- Location in Iron County and the state of Wisconsin.
- Coordinates: 46°20′32″N 90°13′35″W﻿ / ﻿46.34222°N 90.22639°W
- Country: United States
- State: Wisconsin
- County: Iron

Area
- • Total: 43.0 sq mi (111.4 km^{2})
- • Land: 41.5 sq mi (107.6 km^{2})
- • Water: 1.5 sq mi (3.8 km^{2})
- Elevation: 1,617 ft (493 m)

Population (2020)
- • Total: 172
- • Density: 4.14/sq mi (1.60/km^{2})
- Time zone: UTC-6 (Central (CST))
- • Summer (DST): UTC-5 (CDT)
- Area codes: 715 & 534
- FIPS code: 55-12525
- GNIS feature ID: 1582916

= Carey, Wisconsin =

Carey is a town in Iron County, Wisconsin, United States. The population was 172 at the 2020 census.

==Geography==
According to the United States Census Bureau, the town has a total area of 43.0 square miles (111.4 km^{2}), of which 41.5 square miles (107.6 km^{2}) is land and 1.5 square miles (3.8 km^{2}) (3.42%) is water.

==Demographics==
As of the census of 2000, there were 191 people, 75 households, and 54 families residing in the town. The population density was 4.6 people per square mile (1.8/km^{2}). There were 176 housing units at an average density of 4.2 per square mile (1.6/km^{2}). The racial makeup of the town was 98.43% White, and 1.57% from two or more races. Hispanic or Latino of any race were 1.05% of the population.
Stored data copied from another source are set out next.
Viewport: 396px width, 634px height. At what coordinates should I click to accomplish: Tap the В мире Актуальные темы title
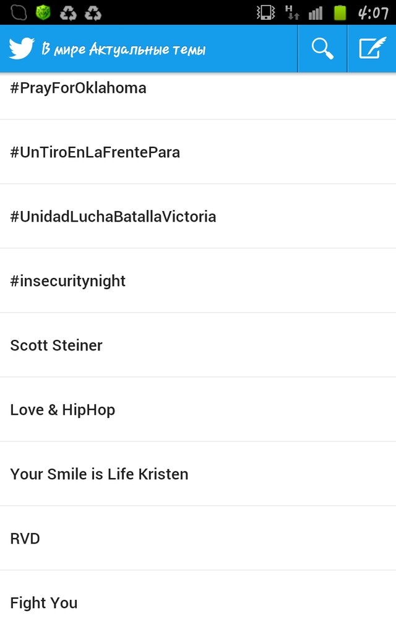[124, 50]
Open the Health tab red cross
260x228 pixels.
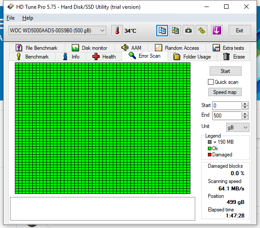[96, 57]
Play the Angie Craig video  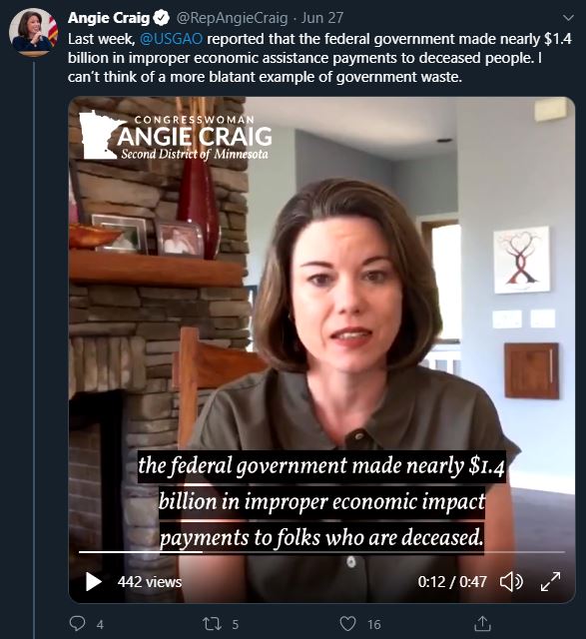pos(93,581)
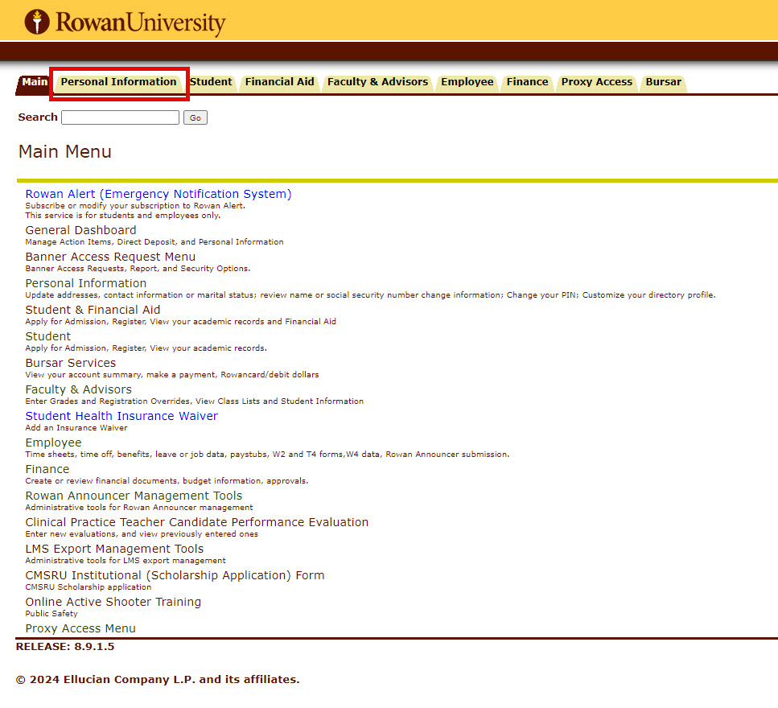Open Student Health Insurance Waiver link
This screenshot has width=778, height=708.
[x=121, y=416]
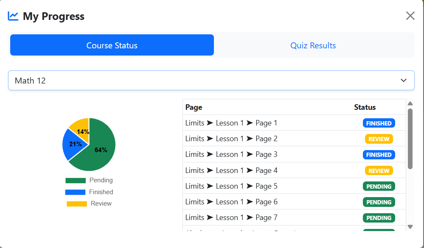Click the FINISHED badge for Page 3
424x248 pixels.
tap(379, 154)
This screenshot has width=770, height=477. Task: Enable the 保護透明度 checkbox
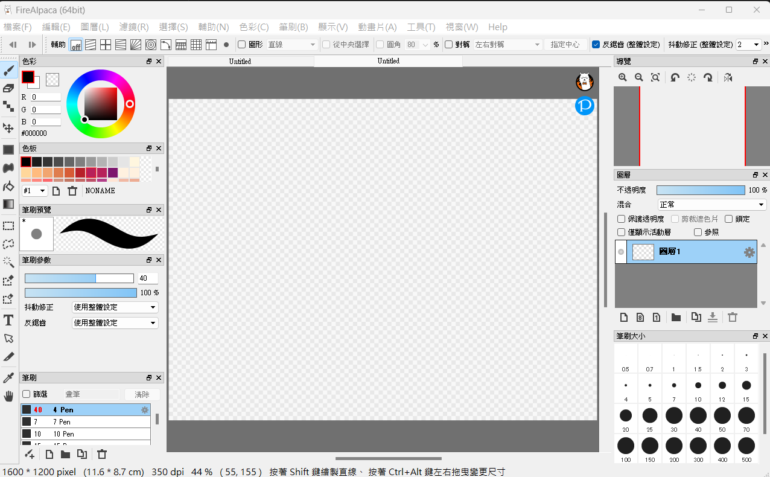621,219
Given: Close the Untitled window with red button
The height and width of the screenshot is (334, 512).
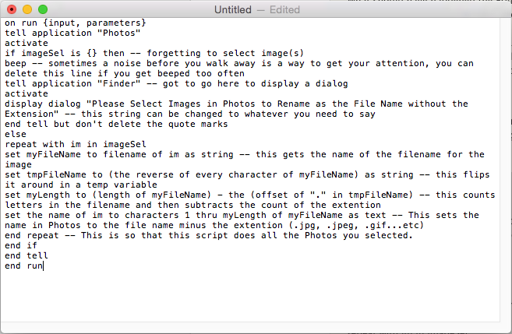Looking at the screenshot, I should [x=12, y=9].

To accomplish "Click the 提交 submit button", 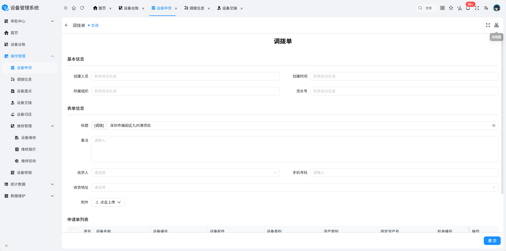I will [x=492, y=241].
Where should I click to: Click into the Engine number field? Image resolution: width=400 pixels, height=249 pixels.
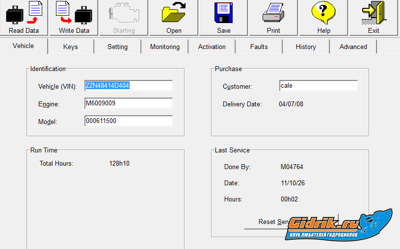(129, 103)
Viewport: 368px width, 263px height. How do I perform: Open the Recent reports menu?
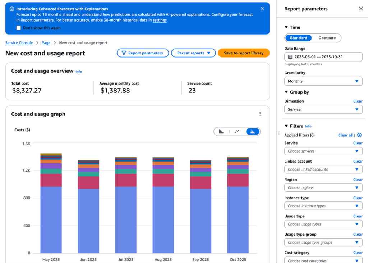click(x=193, y=53)
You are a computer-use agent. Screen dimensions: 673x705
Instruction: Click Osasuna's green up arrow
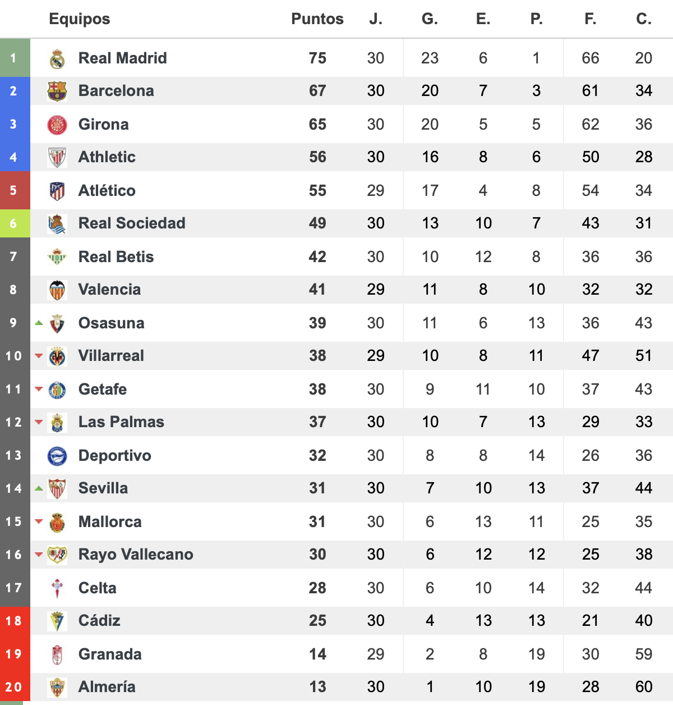tap(39, 323)
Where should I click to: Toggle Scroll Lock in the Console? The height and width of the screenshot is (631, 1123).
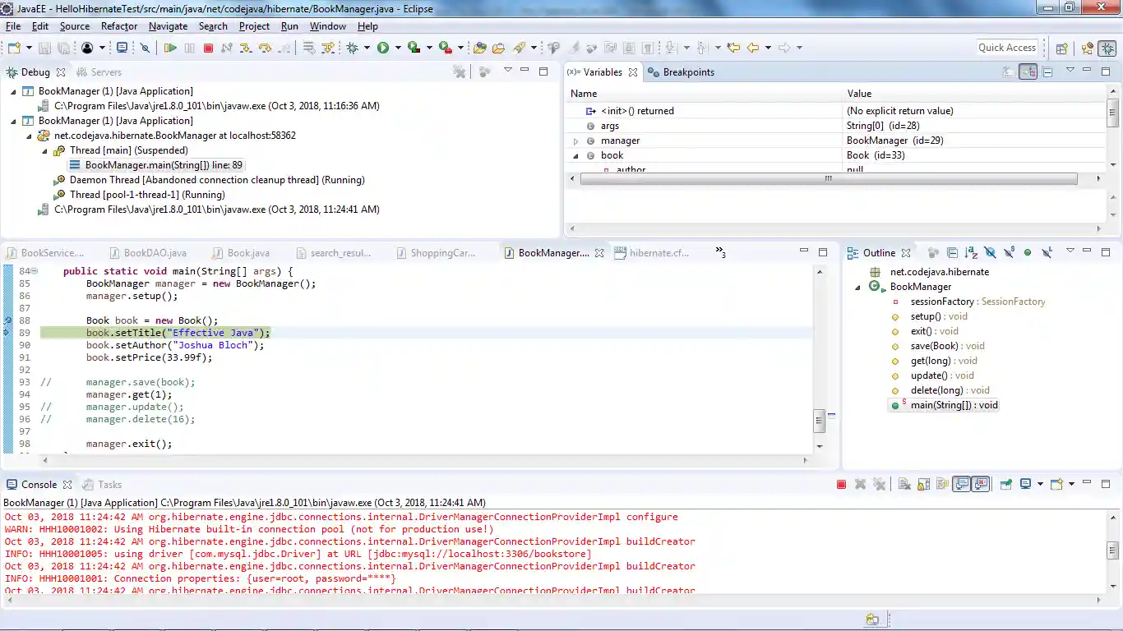[x=922, y=484]
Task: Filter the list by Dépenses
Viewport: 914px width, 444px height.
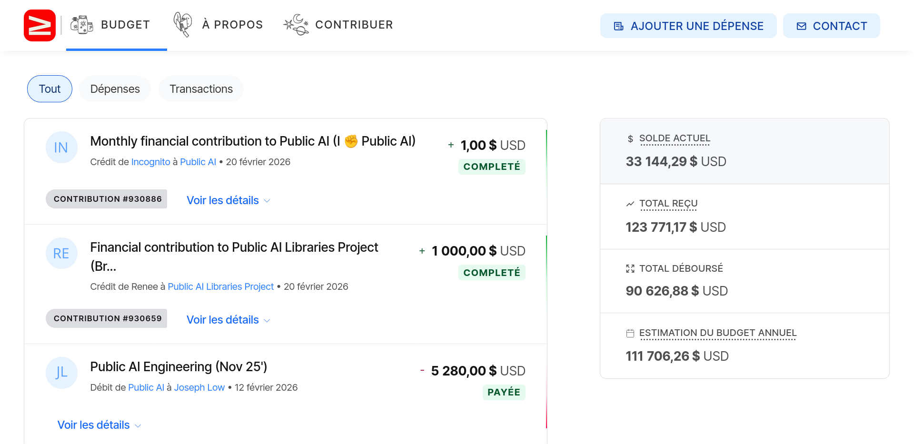Action: click(x=115, y=89)
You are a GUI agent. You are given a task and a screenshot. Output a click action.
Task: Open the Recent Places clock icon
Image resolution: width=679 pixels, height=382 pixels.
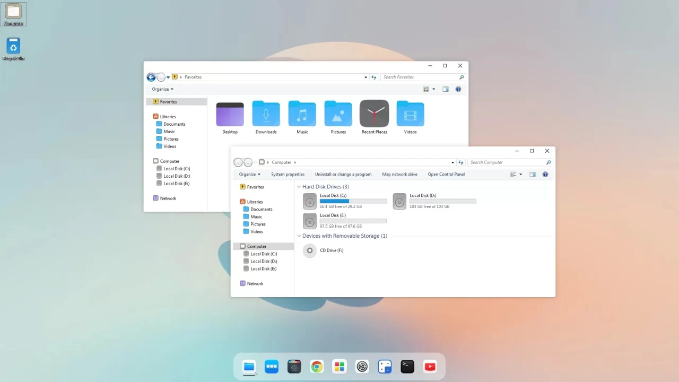374,114
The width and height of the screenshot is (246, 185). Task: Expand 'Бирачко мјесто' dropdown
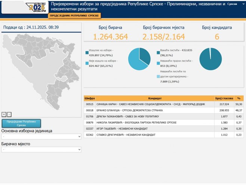[41, 149]
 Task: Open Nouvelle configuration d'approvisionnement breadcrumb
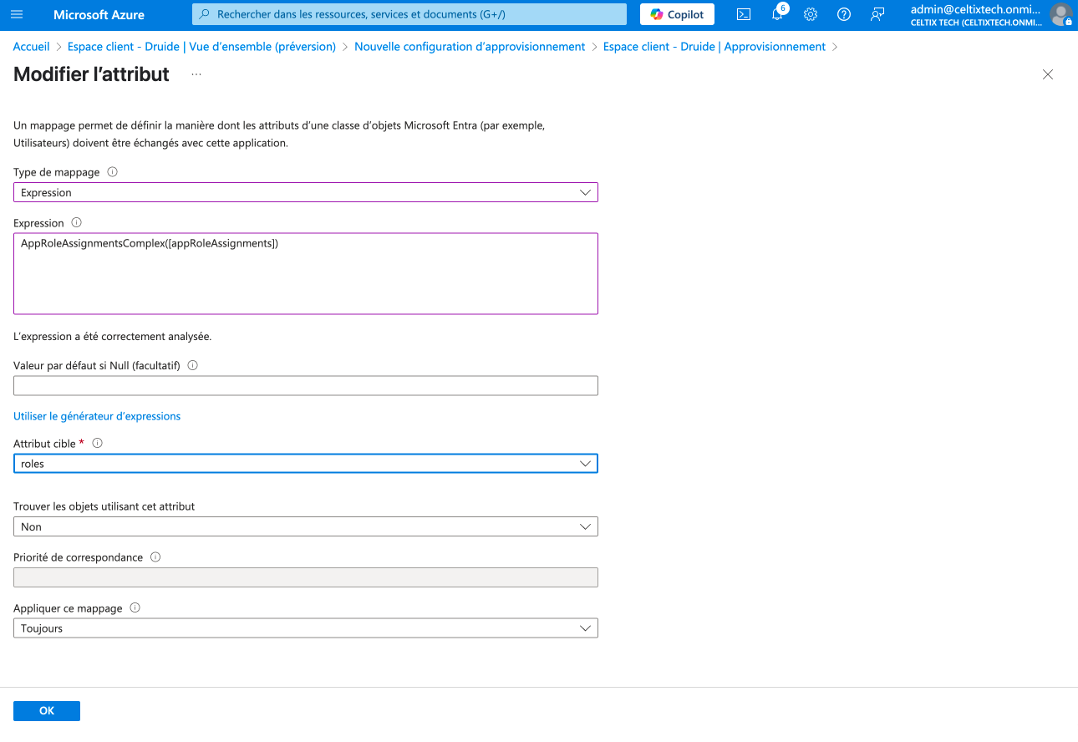pyautogui.click(x=470, y=47)
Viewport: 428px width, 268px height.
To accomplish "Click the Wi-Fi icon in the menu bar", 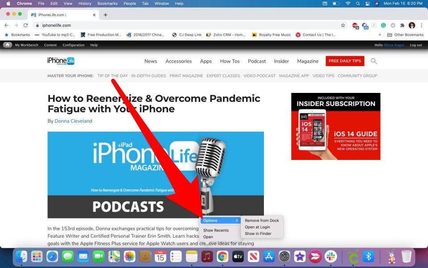I will point(348,4).
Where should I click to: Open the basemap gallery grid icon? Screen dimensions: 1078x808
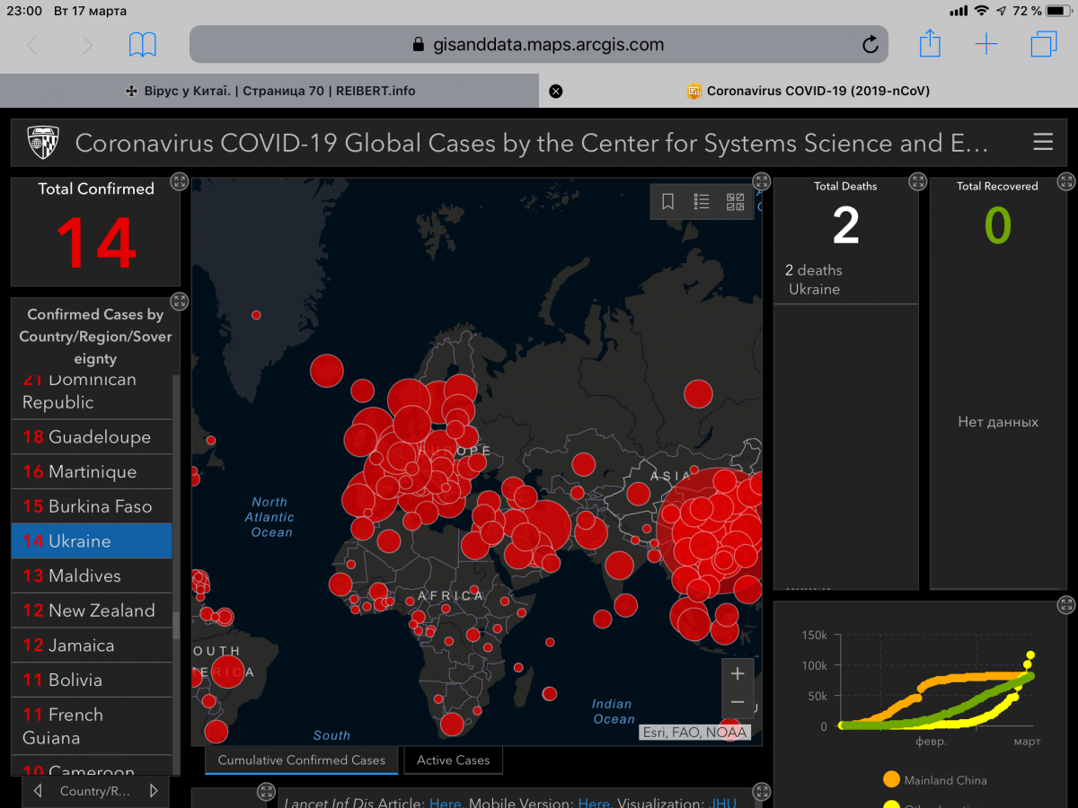tap(735, 202)
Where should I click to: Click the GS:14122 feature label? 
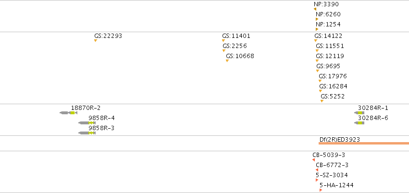[328, 36]
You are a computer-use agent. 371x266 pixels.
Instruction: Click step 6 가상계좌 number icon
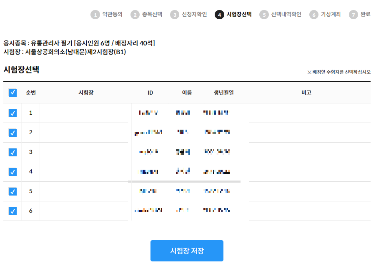[314, 15]
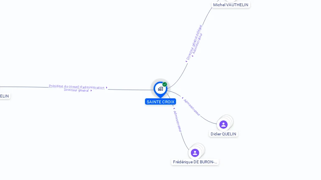Click the Michel VAUTHELIN name label
Viewport: 321px width, 180px height.
coord(231,5)
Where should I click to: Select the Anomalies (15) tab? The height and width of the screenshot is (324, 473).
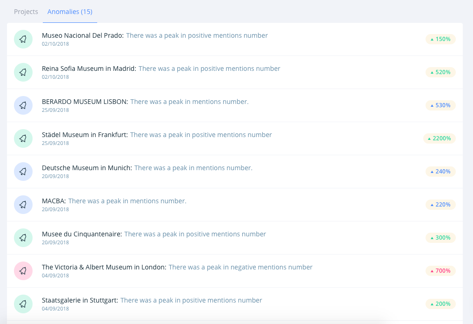[70, 12]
There were 75 households, out of which 36.0% had children under the age of 18 living with them, 64.0% were married couples living together, 6.7% had a female householder with no husband present, and 26.7% were non-families. 25.3% of all households were made up of individuals, and 13.3% had someone living alone who was 65 years of age or older. The average household size was 2.55 and the average family size was 3.09.

In the town, the population was spread out, with 25.7% under the age of 18, 5.2% from 18 to 24, 27.2% from 25 to 44, 19.9% from 45 to 64, and 22.0% who were 65 years of age or older. The median age was 40 years. For every 100 females, there were 112.2 males. For every 100 females age 18 and over, there were 121.9 males.

The median income for a household in the town was $35,625, and the median income for a family was $38,125. Males had a median income of $45,625 versus $48,125 for females. The per capita income for the town was $24,918. About 3.6% of families and 3.6% of the population were below the poverty line, including none of those under the age of eighteen and 3.8% of those 65 or over.